WHAT YOU ARE ASKED TO DO: Copy all lines in the material holding the string "calculator".

──────── PROVIDED MATERIAL ────────

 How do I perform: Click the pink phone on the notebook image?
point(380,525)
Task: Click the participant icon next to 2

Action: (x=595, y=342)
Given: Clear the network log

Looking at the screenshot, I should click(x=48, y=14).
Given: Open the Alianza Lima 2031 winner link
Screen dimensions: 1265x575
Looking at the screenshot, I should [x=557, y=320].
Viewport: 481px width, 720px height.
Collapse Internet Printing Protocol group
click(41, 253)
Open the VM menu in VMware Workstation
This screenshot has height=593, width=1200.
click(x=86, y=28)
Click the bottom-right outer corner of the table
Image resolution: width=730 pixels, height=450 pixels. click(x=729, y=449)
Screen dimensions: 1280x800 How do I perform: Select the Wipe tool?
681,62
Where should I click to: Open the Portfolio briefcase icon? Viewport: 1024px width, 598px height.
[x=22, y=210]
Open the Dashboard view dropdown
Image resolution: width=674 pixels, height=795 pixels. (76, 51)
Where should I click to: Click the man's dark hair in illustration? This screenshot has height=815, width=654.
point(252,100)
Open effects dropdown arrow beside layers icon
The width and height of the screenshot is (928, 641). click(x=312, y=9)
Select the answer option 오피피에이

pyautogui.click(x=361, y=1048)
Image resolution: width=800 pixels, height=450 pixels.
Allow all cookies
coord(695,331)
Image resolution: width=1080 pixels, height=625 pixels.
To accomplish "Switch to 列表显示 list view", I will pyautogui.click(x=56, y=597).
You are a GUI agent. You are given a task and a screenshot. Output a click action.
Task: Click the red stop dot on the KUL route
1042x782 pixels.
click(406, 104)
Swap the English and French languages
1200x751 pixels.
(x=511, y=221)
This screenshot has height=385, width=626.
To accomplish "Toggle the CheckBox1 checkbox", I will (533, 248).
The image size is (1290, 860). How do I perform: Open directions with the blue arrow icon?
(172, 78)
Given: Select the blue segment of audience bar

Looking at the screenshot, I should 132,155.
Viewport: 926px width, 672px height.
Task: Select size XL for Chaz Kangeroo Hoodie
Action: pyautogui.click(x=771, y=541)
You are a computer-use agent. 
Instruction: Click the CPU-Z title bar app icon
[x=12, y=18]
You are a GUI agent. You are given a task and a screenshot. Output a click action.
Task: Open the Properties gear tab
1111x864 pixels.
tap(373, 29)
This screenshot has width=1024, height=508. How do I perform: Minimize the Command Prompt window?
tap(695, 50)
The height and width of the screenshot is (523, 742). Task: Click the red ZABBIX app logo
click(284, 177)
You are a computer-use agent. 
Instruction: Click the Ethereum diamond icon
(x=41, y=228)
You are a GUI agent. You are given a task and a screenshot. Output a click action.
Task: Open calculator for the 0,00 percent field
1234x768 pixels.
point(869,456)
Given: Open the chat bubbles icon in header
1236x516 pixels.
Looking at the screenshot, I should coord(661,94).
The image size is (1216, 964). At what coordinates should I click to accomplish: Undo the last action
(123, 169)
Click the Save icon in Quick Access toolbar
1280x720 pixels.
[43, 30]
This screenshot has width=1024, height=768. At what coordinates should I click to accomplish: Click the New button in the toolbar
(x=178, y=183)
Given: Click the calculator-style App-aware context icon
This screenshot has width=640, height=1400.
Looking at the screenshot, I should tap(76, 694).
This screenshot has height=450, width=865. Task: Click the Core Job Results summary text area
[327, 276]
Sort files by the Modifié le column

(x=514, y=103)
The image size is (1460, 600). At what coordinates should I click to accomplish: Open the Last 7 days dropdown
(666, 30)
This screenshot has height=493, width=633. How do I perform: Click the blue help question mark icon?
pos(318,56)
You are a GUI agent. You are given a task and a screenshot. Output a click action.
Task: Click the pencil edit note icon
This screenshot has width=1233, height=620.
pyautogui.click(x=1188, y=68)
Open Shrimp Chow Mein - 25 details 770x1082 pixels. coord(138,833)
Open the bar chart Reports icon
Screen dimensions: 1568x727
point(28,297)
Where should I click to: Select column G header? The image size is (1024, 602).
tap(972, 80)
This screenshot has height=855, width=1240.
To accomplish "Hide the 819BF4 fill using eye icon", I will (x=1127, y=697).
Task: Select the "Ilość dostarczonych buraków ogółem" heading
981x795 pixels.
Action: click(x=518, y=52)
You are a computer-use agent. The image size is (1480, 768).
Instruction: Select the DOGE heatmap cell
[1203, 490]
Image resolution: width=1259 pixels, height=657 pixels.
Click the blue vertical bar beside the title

────────

WRITTEN ANSWER:
Task: Open calculator for the 0,00 percent field
Given: Click the calculator-style App-aware context icon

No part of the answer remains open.